Let $f : Spec(A) \rightarrow Spec(B)$ correspond to a ring homomorphism $\phi : B \rightarrow A$. Let $I$ be an ideal of $A$. Then, $\overline{f(V(I))} = V(\phi^{-1}(I))$.
This theorem is stated in the Wikipedia article but without proof.

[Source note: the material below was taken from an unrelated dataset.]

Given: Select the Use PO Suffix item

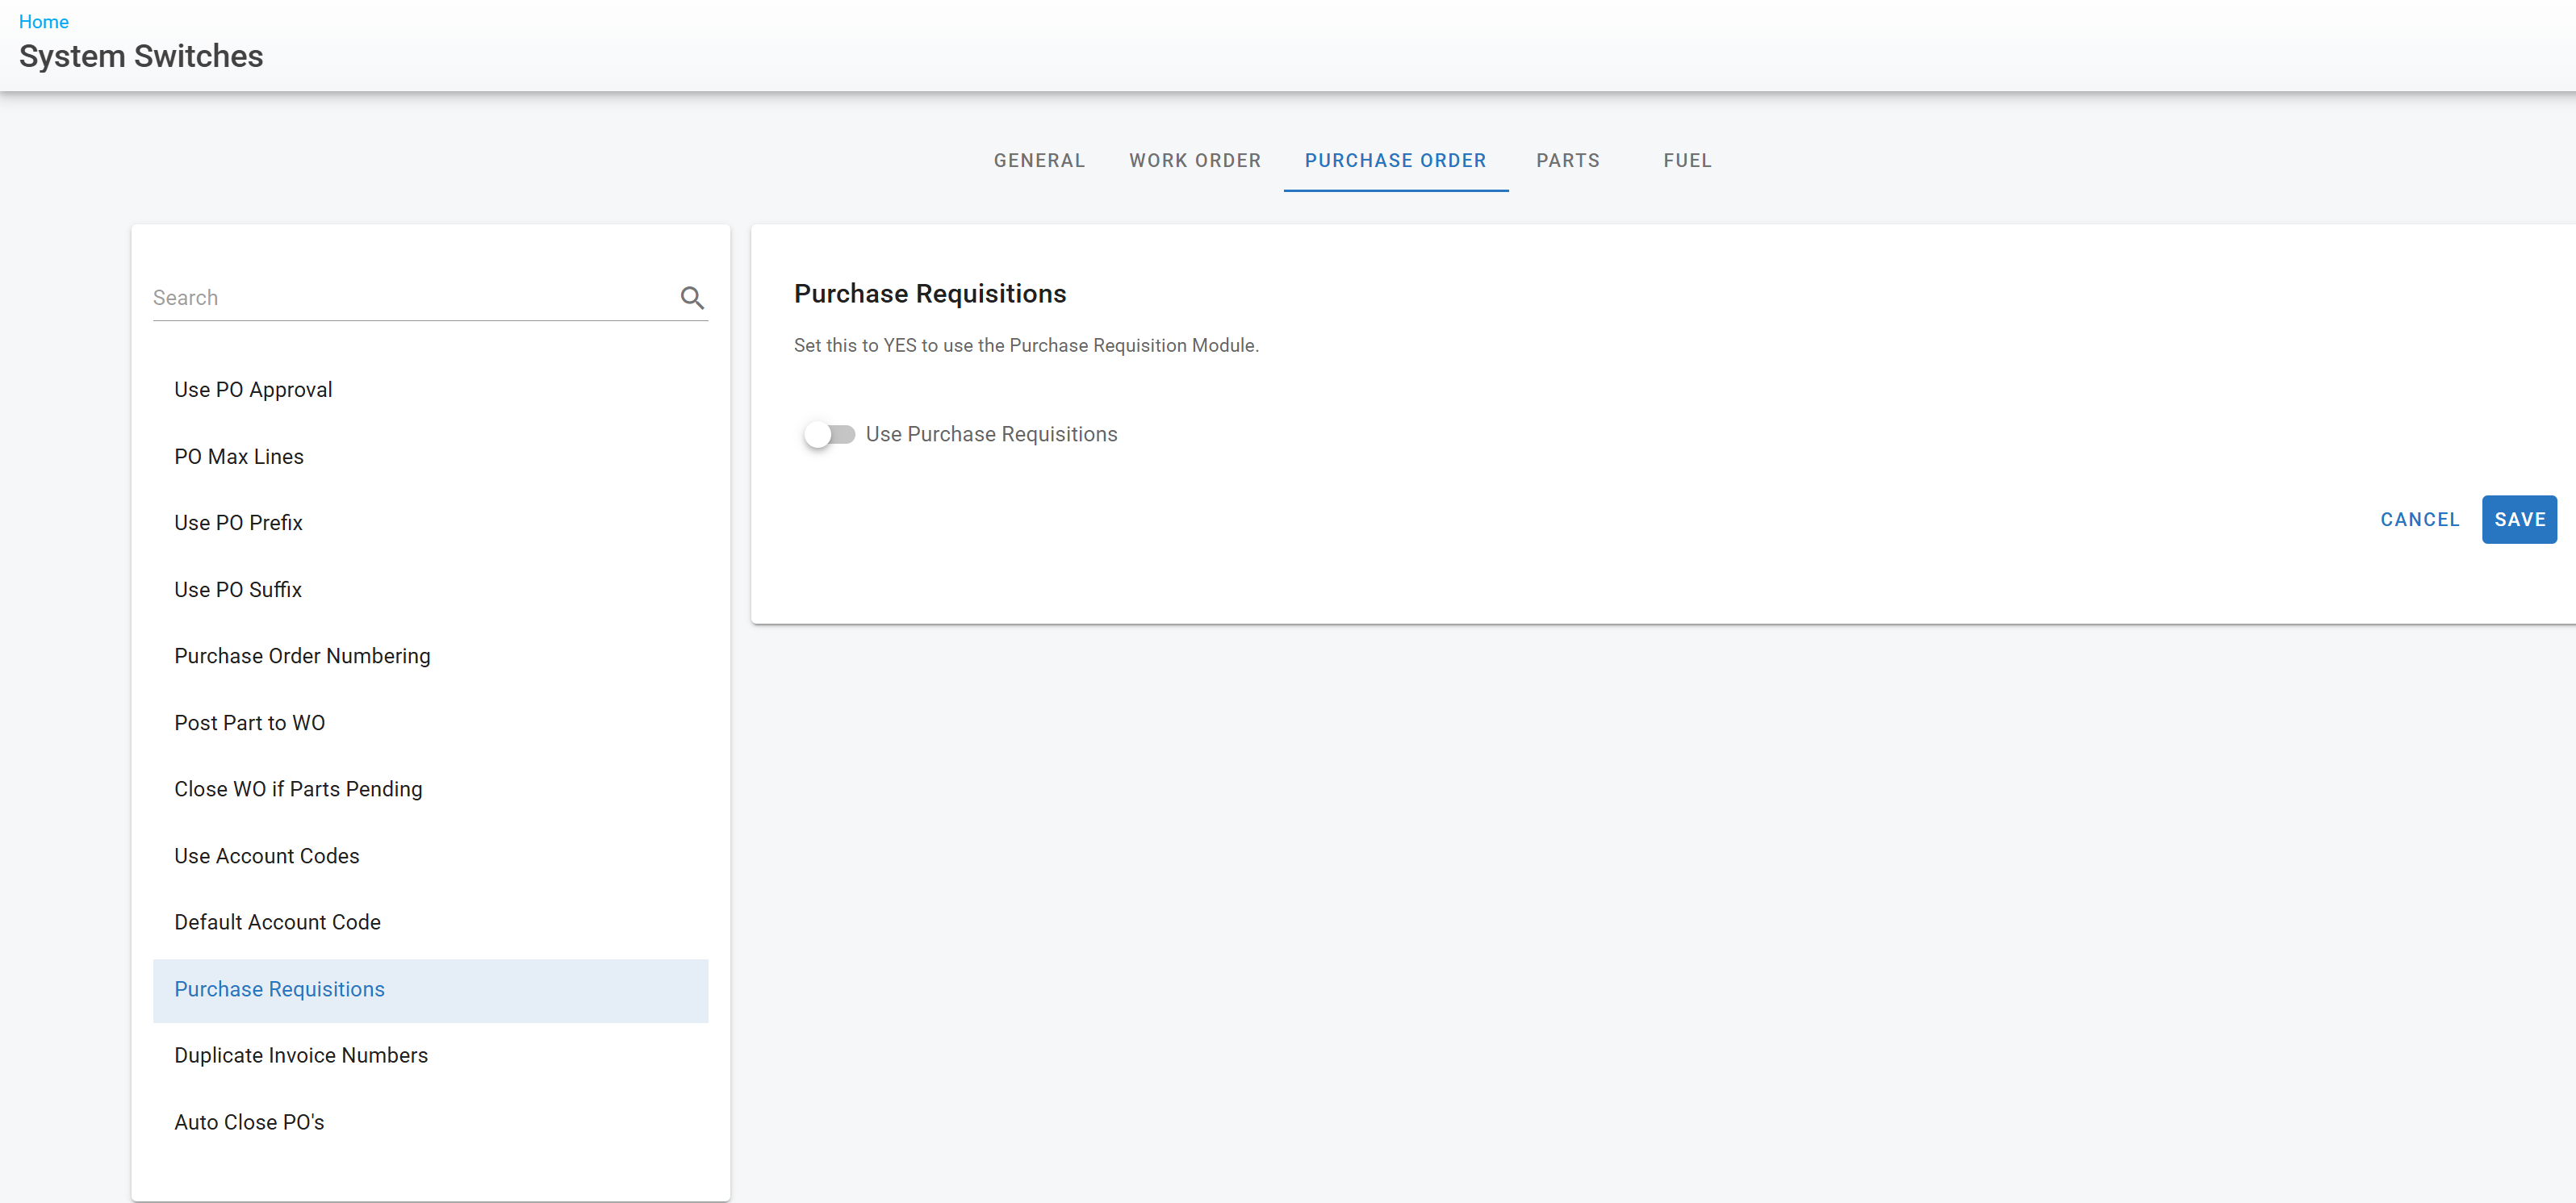Looking at the screenshot, I should [238, 590].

I've attempted to prove it as follows:
If $p \in Spec(A)$ contains $I$, then $f(p) = \phi^{-1}(p)$ contains $\phi^{-1}(I)$, as for $b \in B$, $b \in \phi^{-1}(I) \leftrightarrow \phi(b) \in I \rightarrow \phi(b) \in p \leftrightarrow b \in \phi^{-1}(p)$ . Therefore, $f(V(I)) \subseteq V(\phi^{-1}(I))$ .
But I'm stuck on the part where we finish the proof by taking closures and showing they're equal. Can you please help me?
Let $C$ be a closed subset of $\operatorname{Spec} B$ containing $f(V(I))$. We can write $C = V(J)$ for some ideal $J$ of $B$. Since $V(J) \supset f(V(I))$ then $f^{-1}(V(J)) \supset V(I)$, i.e., $V(\phi(J)) \supset V(I)$. So $\phi(J) \subset I$, which implies $J \subset \phi^{-1}(I)$. Therefore $V(J) \supset V(\phi^{-1}(I))$, that is, $C\supset V(\phi^{-1}(I))$. Since $C$ was arbitrary, $\overline{f(V(I))} \supset V(\phi^{-1}(I))$. On the other hand, $V(\phi^{-1}(I))$ is already a closed subset of $\operatorname{Spec}A$ containing $f(V(I))$: $$f^{-1}[V(\phi^{-1}(I))] = V(\phi(\phi^{-1}(I))) \supset V(I)$$ so $V(\phi^{-1}(I)) \supset f(V(I))$. Consequently, $\overline{f(V(I))} = V(\phi^{-1}(I))$.